La lotta, dichiarata con un’enfasi che l’incultura mafiosa secondo me non meritava (ricordate la scena del barbiere nel film “Johnny Stecchino” di Benigni?), è stata fin qui combattuta con leggi  speciali sempre più severe, prevedendo regimi carcerari particolari e a volte anche unicamente ed inutilmente inflittivi.

La lotta alla mafia è stata affidata al contrasto e alla punizione del mafioso, prestando strumenti di indagine eccezionali (oggi divenuti “normali”, ma che normali non sono in uno Stato di diritto, giustificabili solo come misure, per l’appunto, eccezionali), ma con lo scopo unico di favorire la raccolta delle prove della colpevolezza.

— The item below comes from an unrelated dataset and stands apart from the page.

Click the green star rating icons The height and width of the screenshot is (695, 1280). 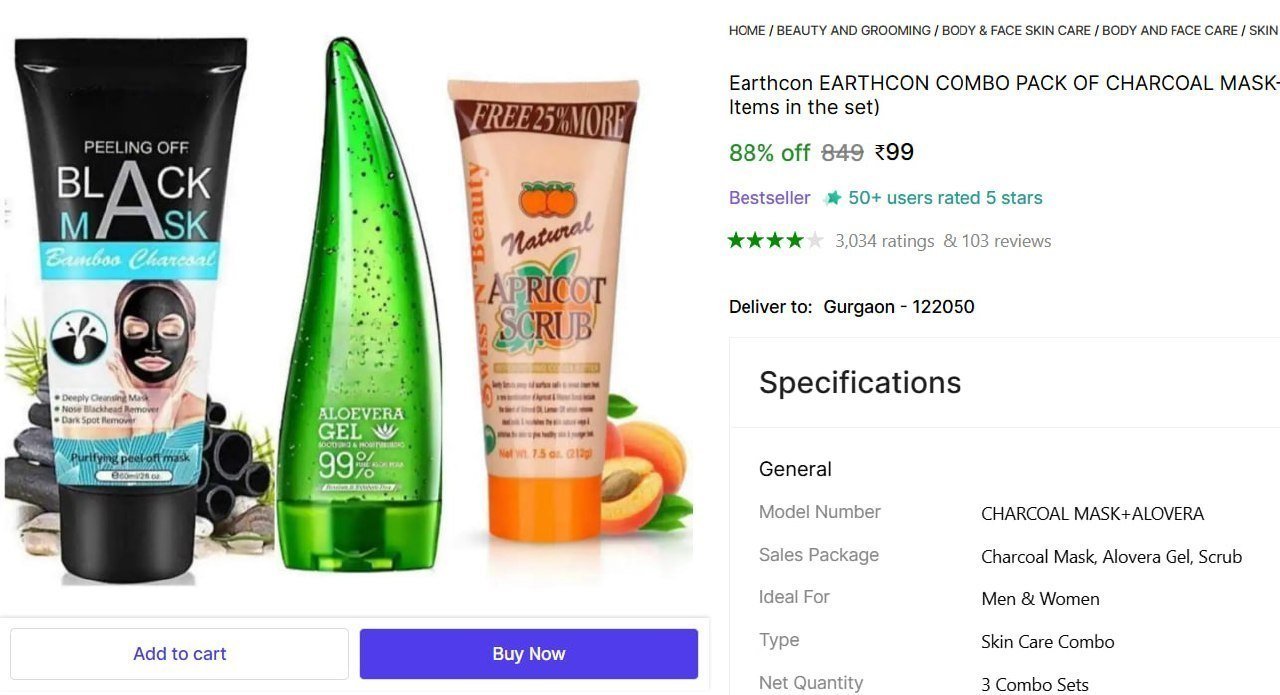point(776,240)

Lo Stato, nella sostanza, con siffatte leggi e con siffatto metodo, più che prevenire il fenomeno, impendendone la proliferazione, ha determinato un forte sistema punitivo, interamente delegato al potere giurisdizionale.

Il fenomeno in sé, però, nonostante decenni di indagini e processi e arresti e condanne,  non è mai stato contrastato nel suo divenire.

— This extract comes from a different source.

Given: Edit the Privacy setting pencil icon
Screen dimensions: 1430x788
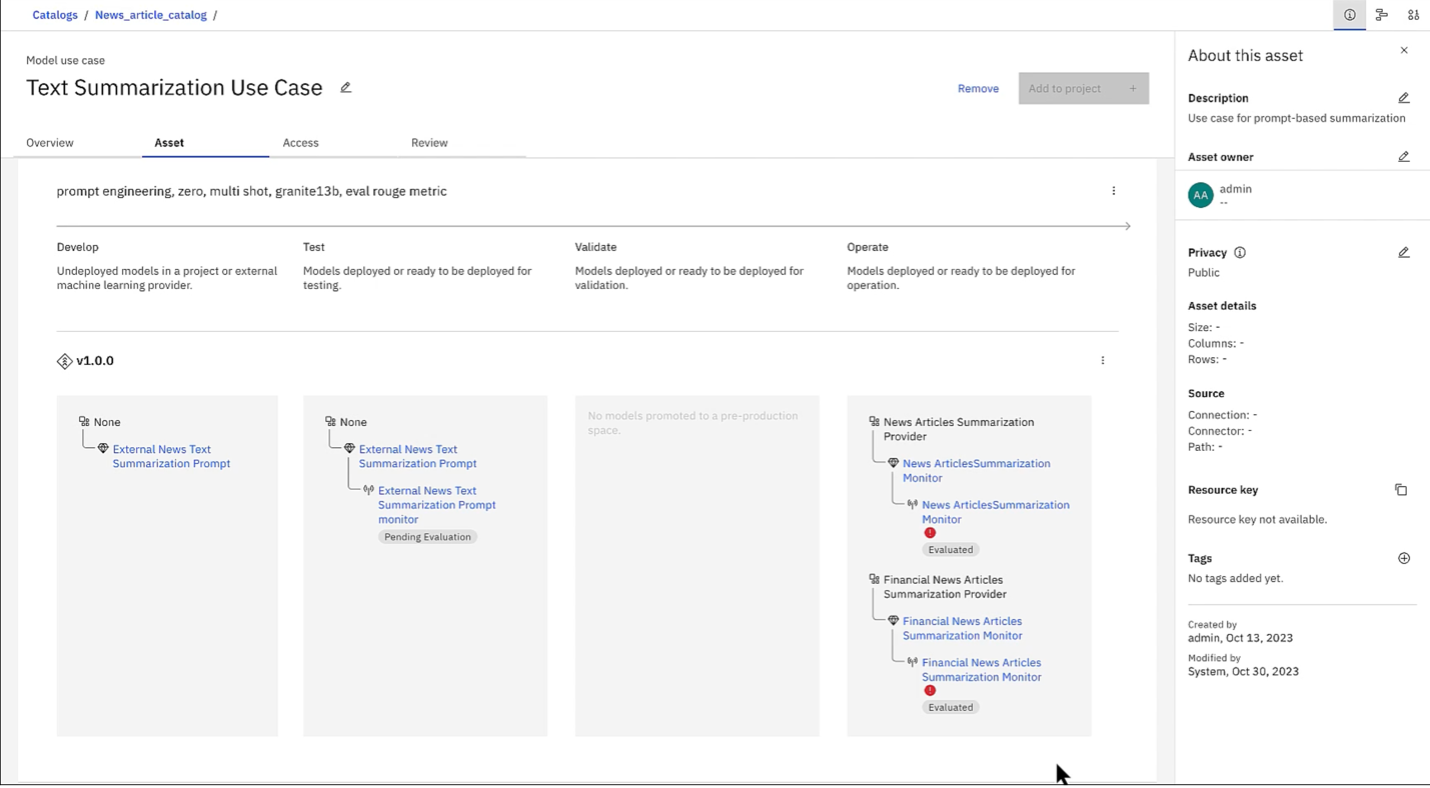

Ci si è illusi di poter agire contro la mafia come un chirurgo che, individuato un cancro lo estirpi con taglio preciso e netto, non accorgendosi che quel tumore è diventato una metastasi, che si diffonde in tutti gli organi, coinvolgendo loro malgrado anche cellule sane.

È un fatto, e lo dico con grande dolore, che quasi mezzo secolo di lotta condotta in tal modo, non è servita né a far cessare il fenomeno mafioso, ma neppure a mutarne i protagonisti: è sufficiente guardare la geografia mafiosa degli anni Ottanta per rendersi conto che i nomi delle famiglie e dei luoghi storici della mafia sono rimasti sempre quelli.

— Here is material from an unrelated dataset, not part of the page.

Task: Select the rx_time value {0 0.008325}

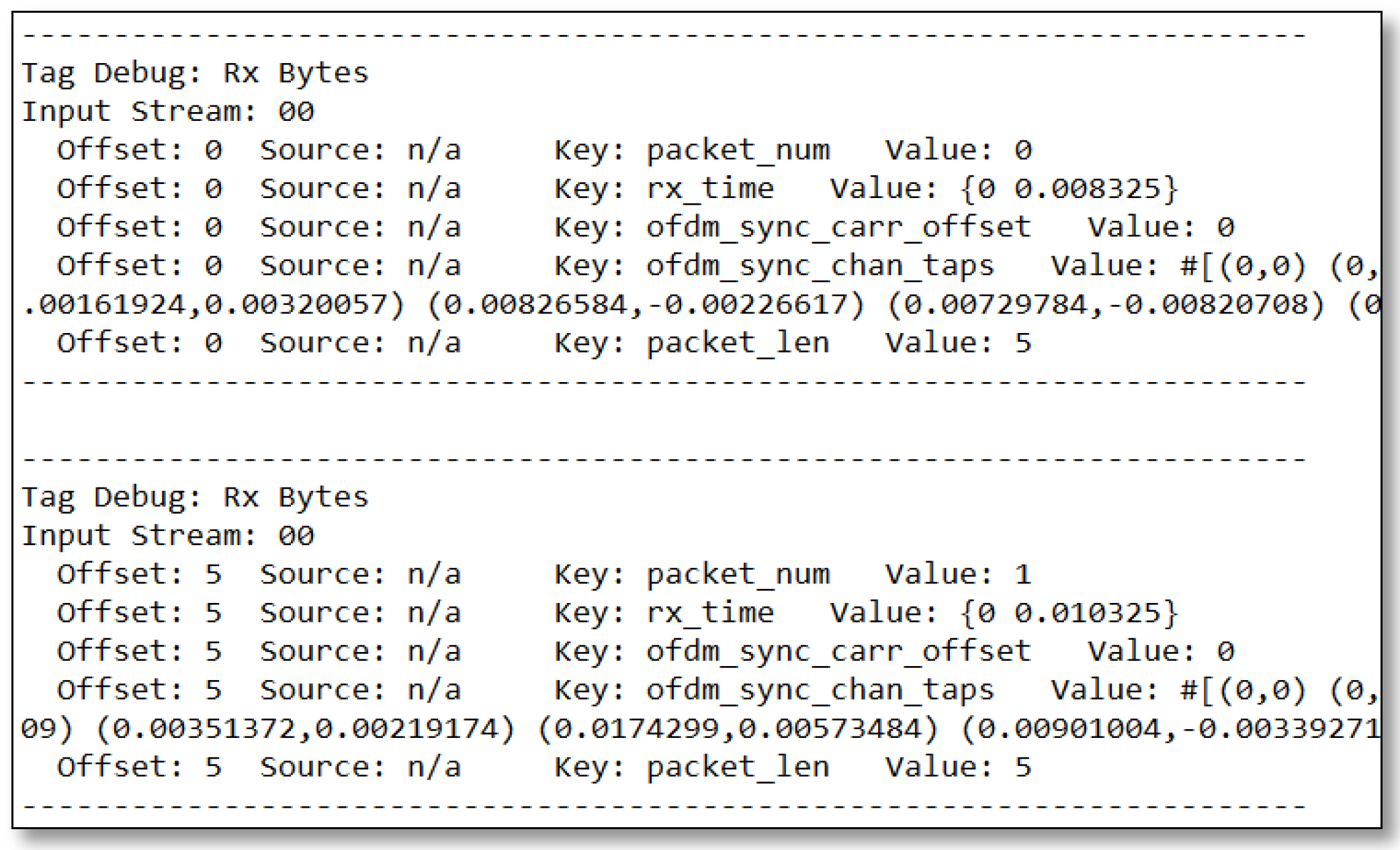Action: tap(1069, 189)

Ora l’allarme giustamente lanciato è un’occasione.

Lo Stato non dovrà lasciare alcun margine alla mafia.

Se l’imprenditore troverà una possibilità legittimamente percorribile di sopravvivenza dopo l’incredibile crisi connessa alla pandemia, la seguirà.

Lo Stato, quindi, dovrà essere vicino alle imprese, non soltanto con i possibili aiuti economici, ma anche semplificandone la vita, rendendo veloci le nuove intraprese e spingendo il sistema creditizio a pompare la massima liquidità possibile.

Ma se tale possibilità di ricorso al sistema legale sarà resa difficile o addirittura inibita (penso all’economia sommersa: è l’occasione di farla emergere, senza che si abbia il timore di essere poi perseguitati) significherà per l’ennesima volta cedere il passo alle organizzazioni mafiose: che forniranno, subdolamente, quell’aiuto.

Facendo crescere ancora il tumore, indifferente ai tagli chirurgici, che non ne elimineranno mai la causa.